Une belle gravure est plus qu’une copie ; c’est une interprétation ; c’est à la fois une œuvre de patience et d’amour. Il faut que le graveur aime, admire et comprenne son modèle ; il faut qu’il s’imprègne de son inspiration, qu’il pénètre dans les sens mystérieux de son talent ; car il ne s’agit pas seulement de reproduire exactement les lignes de la composition, les contours des formes, de mettre à leur place les ombres et les clairs, de dégrader habilement les demi-teintes ; il faut, avec une seule teinte noire, rendre la couleur générale du maître, faire sentir s’il est clair ou ténébreux, chaud ou froid, blond ou bleuâtre, clair comme Paul Véronèse ou ténébreux comme Caravage, chaud comme Rubens ou froid comme Holbein, blond comme Titien ou bleuâtre comme le Guide ; marquer la différence des tons, indiquer par des travaux variés la valeur relative des objets, exprimer avec le burin la touche âpre ou fondue, le faire uni ou heurté, le tempérament même du peintre ; ce n’est pas là, certes, un médiocre travail, et l’on n’en vient à bout qu’à force d’étude, de soin, de persévérance, de talent, de génie même.

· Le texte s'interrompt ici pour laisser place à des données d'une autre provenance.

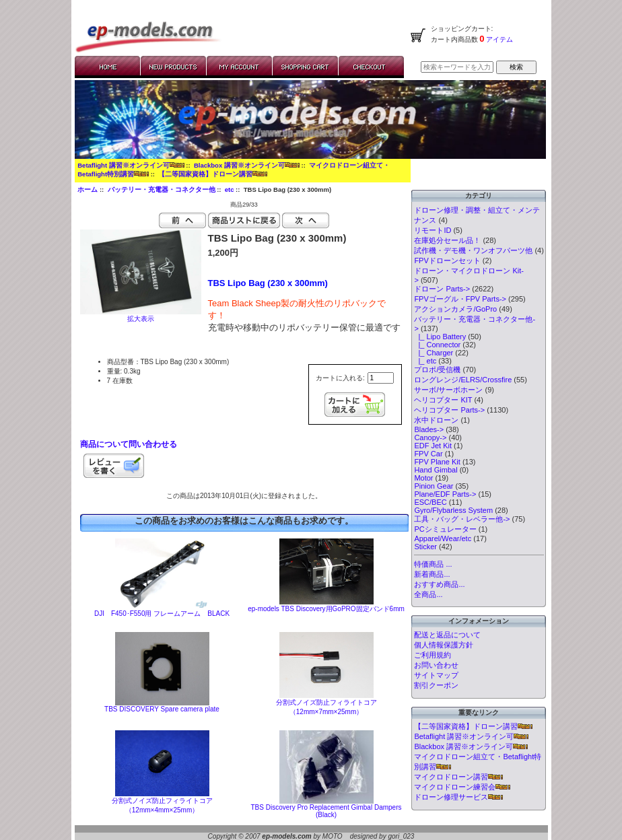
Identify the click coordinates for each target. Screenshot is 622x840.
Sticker (425, 547)
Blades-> (429, 429)
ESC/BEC (430, 502)
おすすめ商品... (439, 584)
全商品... (428, 594)
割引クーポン (436, 685)
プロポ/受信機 (437, 370)
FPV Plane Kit (437, 462)
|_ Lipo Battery (440, 337)
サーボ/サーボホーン (448, 390)
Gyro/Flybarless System (453, 510)
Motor (423, 478)
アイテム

Telle planche qu’on admire a absorbé des années de labeur assidu et coûté par conséquent des sommes considérables, qui dépassent presque toujours et de beaucoup la valeur du tableau reproduit.

Paul Veronese - Les Noces de cana - Théophile Gautier
Paul Veronese - Les Noces de cana - Théophile Gautier

Les maîtres dessinateurs sont les plus aisés à graver ; leurs contours arrêtés se saisissent facilement ; leurs tableaux, modelés dans une harmonie sobre, ne perdent presque rien à être traduits sur cuivre, et l’on peut même dire que plusieurs d’entre eux, à cause de leurs tons enfumés et rembrunis, sont plus agréables à voir dans de belles estampes qui leur conservent tout leur charme moins leur dureté de couleur et les altérations du temps.

Les coloristes, par la nature même de leur talent, offrent de plus grandes difficultés ; comment traduire avec les dégradations d’une teinte unique ces variétés et ces contrastes de nuances ? Quel peintre, par exemple, plus rebelle à la gravure que Paul Véronèse, et où trouver un artiste assez hardi pour aborder avec le burin ce gigantesque tableau des Noces de Cana, la page la plus merveilleuse de cette grande épopée de festins traitées par le peintre vénitien : le Repas chez Simon le Pharisien, le Repas chez Lévi, le Repas chez Simon le Lépreux ? Comment affronter non-seulement cette sérénité lumineuse de sa couleur, mais encore cet immense déploiement d’architecture et de personnages ? Comment renfermer dans un format réduit des compositions qui contiennent tout un monde de figures et de détails ?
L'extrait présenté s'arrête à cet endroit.